- AIM A
From the records below, print the lines that start at the line containing "will pyautogui.click(x=2145, y=1156)." and end after the line containing "(x=55, y=237)". Copy them exactly.

- SELECTION
* begin *
Sound System "offline" Evaluation

It can be useful to capture the produced sound field of a sound system for evaluating it later, perhaps in a more comfortable setting. This is similar to the original function of this headset—capturing 3D sound fields for realistic playback recreating the original environment.

There are great notes by S. Linkwitz of how much our perceptual system can ignore the room and focus on the direct sound of the speakers. However, if we reproduce a binaural recording of the system in a room back using the same system, we immediately start noticing all the room contributions (see the paper "Room Reflections Misunderstood?", Section 5). This is a really interesting experiment to try with this headset.

Note that since Ambeo is a binaural headset, not a spherical stereo microphone, the pinnaes of the person making the recording inevitably color the sound. As we have seen in the section above, the filtering by the pinna is non-negligible. I found that it's best to play back these recordings either on Ambeo itself (no surprise here), or on IEMs with close to direct field equalization. Playing on over-ear headphones or via speakers will "apply" the pinnae filter once again.
* end *
- RECORDS FOR THE TASK
* begin *
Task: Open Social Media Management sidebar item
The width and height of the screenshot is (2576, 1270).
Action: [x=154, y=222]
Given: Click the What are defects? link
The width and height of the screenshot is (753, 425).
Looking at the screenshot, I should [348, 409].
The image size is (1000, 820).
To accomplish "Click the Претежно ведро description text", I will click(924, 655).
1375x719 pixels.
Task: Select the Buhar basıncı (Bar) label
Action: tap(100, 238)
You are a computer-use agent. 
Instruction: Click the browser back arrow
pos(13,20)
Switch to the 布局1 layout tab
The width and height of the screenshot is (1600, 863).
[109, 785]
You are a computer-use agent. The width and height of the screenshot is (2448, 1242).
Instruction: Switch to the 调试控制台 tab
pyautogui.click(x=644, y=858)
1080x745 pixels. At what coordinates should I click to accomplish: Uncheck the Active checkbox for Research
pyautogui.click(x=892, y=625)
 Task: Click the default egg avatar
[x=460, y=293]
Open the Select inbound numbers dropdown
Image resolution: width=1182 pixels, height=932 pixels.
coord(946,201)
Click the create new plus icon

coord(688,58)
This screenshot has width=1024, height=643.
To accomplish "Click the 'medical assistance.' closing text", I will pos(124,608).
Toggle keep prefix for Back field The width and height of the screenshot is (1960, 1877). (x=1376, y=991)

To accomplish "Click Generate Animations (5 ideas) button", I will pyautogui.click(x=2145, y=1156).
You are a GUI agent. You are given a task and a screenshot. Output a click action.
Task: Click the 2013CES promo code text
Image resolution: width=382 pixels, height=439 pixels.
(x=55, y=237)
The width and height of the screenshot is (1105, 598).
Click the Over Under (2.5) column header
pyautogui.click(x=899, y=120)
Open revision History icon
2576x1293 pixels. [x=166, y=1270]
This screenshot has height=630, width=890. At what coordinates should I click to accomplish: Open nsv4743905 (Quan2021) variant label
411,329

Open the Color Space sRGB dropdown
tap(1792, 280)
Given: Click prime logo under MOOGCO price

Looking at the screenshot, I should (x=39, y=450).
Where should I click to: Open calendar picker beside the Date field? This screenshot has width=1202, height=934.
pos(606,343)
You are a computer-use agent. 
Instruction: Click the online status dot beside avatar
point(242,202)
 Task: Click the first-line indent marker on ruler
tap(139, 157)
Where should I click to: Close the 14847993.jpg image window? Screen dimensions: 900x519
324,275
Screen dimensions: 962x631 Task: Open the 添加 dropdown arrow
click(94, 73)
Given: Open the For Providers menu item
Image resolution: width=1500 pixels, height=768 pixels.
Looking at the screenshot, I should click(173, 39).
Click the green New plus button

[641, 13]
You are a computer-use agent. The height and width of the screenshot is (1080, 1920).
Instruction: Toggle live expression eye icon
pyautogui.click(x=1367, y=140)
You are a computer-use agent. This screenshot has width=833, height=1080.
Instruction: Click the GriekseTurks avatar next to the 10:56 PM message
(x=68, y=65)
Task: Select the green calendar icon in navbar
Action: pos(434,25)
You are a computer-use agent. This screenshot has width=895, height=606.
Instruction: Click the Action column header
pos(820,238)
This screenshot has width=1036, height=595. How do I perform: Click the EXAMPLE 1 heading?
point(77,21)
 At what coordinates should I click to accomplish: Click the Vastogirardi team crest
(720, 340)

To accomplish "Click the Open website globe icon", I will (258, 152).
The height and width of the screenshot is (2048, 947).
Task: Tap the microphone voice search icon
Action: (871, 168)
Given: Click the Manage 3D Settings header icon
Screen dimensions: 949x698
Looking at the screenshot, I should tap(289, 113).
* end *
- AIM B
Shorten the paragraph beginning "Note that since Ambeo" in the sound system evaluation passage, keeping its main facts.

- WRITTEN REPLY A
To accomplish "Click Generate Animations (5 ideas) button", I will pyautogui.click(x=2145, y=1156).
You are a GUI agent. You are given a task and a screenshot. Output a click action.
Task: Click the 2013CES promo code text
Image resolution: width=382 pixels, height=439 pixels.
(x=55, y=237)

- WRITTEN REPLY B
Because Ambeo is a binaural headset rather than a spherical stereo microphone, the recordist's pinnae color the sound, and this pinna filtering is non-negligible. These recordings play back best on Ambeo itself or on IEMs with close to direct field equalization. Over-ear headphones or speakers apply the pinna filter a second time.